[Interface element data]

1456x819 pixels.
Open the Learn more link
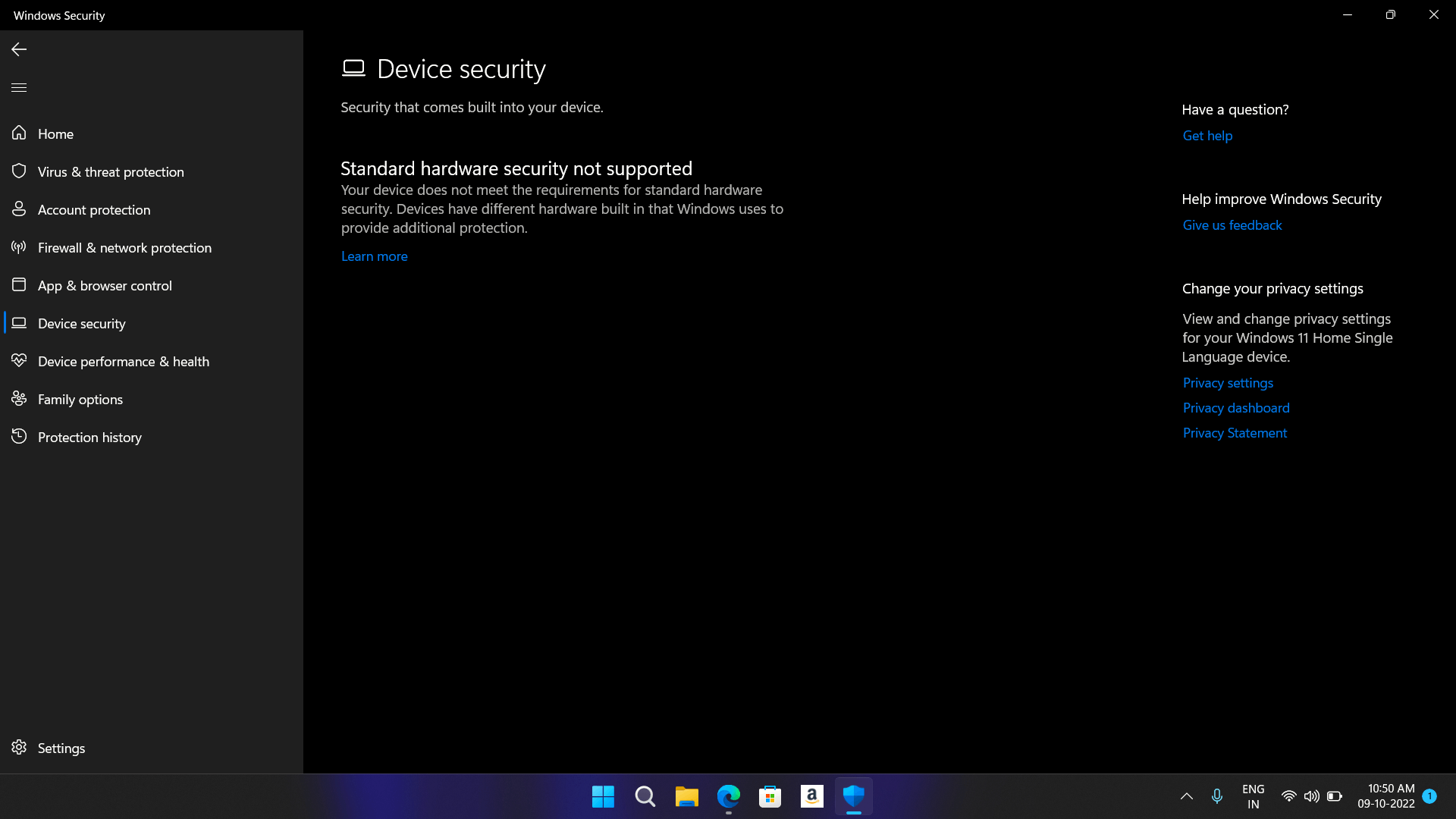374,256
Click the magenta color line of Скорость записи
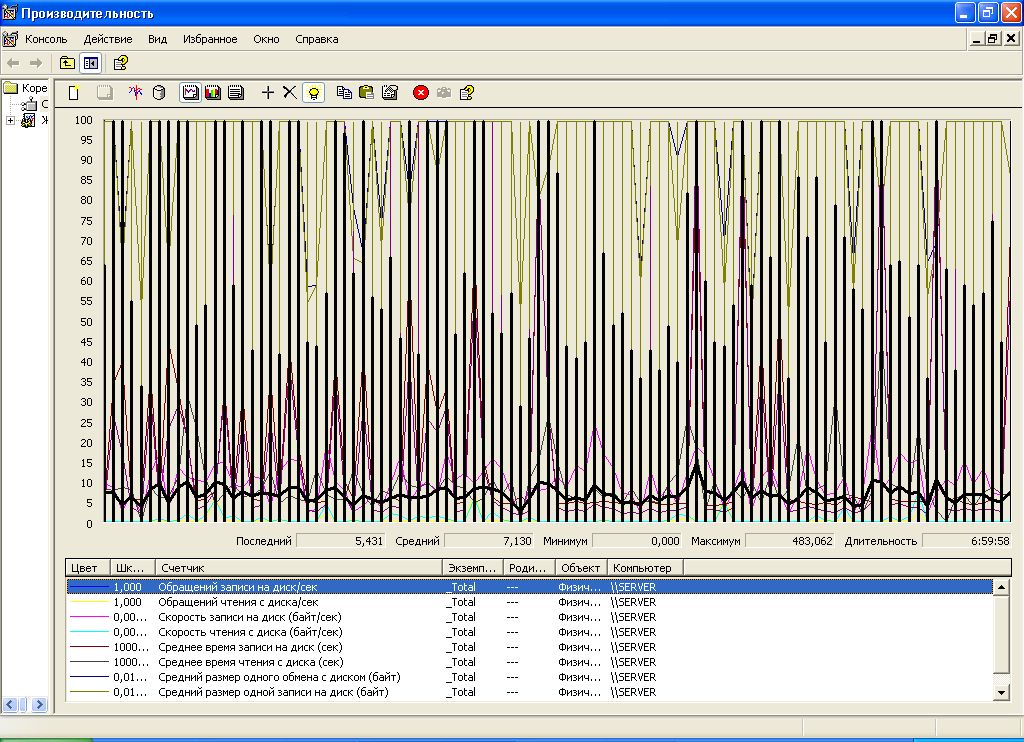Image resolution: width=1024 pixels, height=742 pixels. (88, 617)
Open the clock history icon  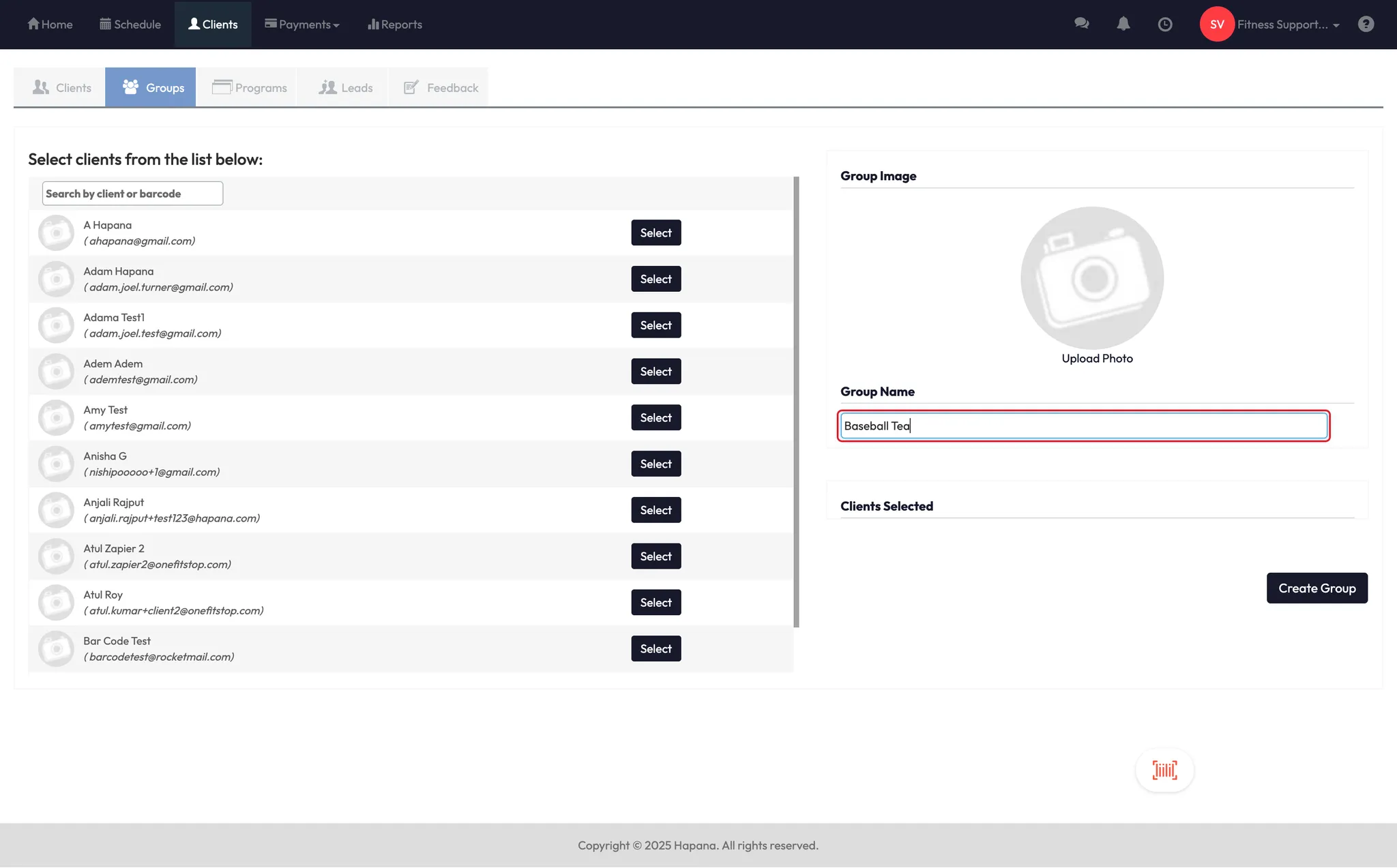(1165, 24)
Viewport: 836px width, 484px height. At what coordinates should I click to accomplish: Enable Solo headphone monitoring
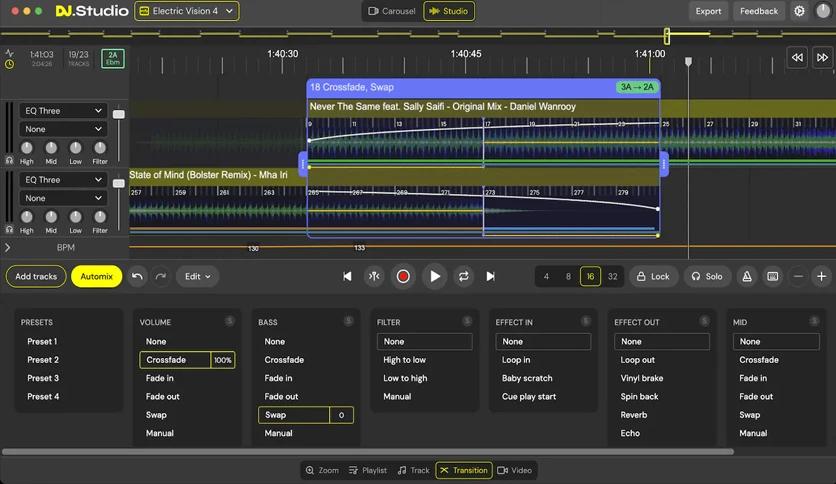point(707,276)
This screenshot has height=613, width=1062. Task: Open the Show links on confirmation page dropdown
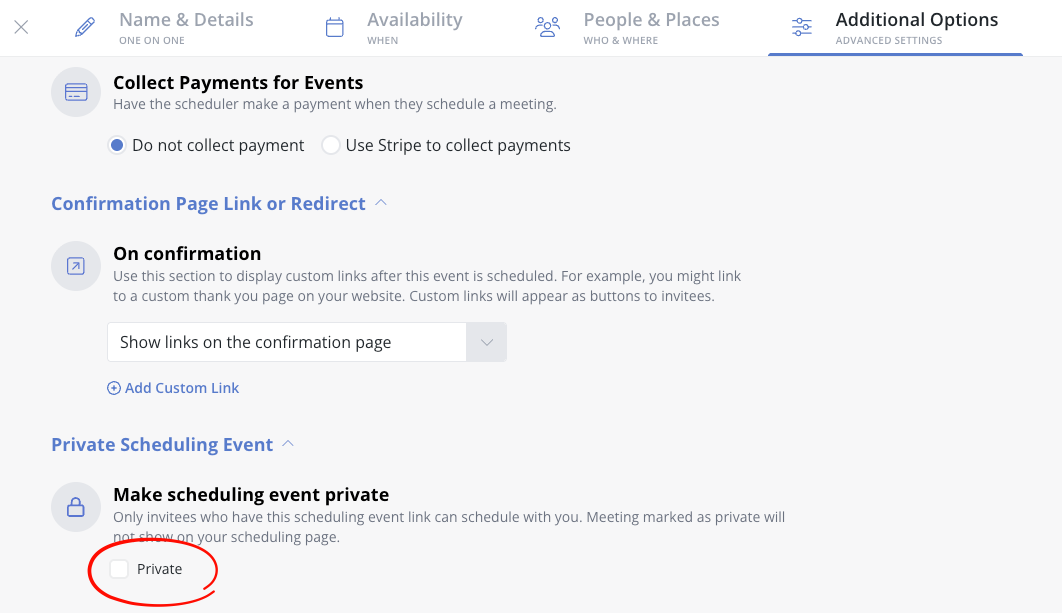[x=290, y=341]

Challenge -> Swap "dropdown" for "menu" in the lines from the one containing "Viewport: 836px width, 484px" through the end of the data, changing nothing else. Leave the pictures out of your answer.

The solution ->
Viewport: 836px width, 484px height. At what coordinates should I click to accomplish: Enable Solo headphone monitoring
point(707,276)
This screenshot has height=613, width=1062. Task: Open the Show links on confirmation page menu
[x=290, y=341]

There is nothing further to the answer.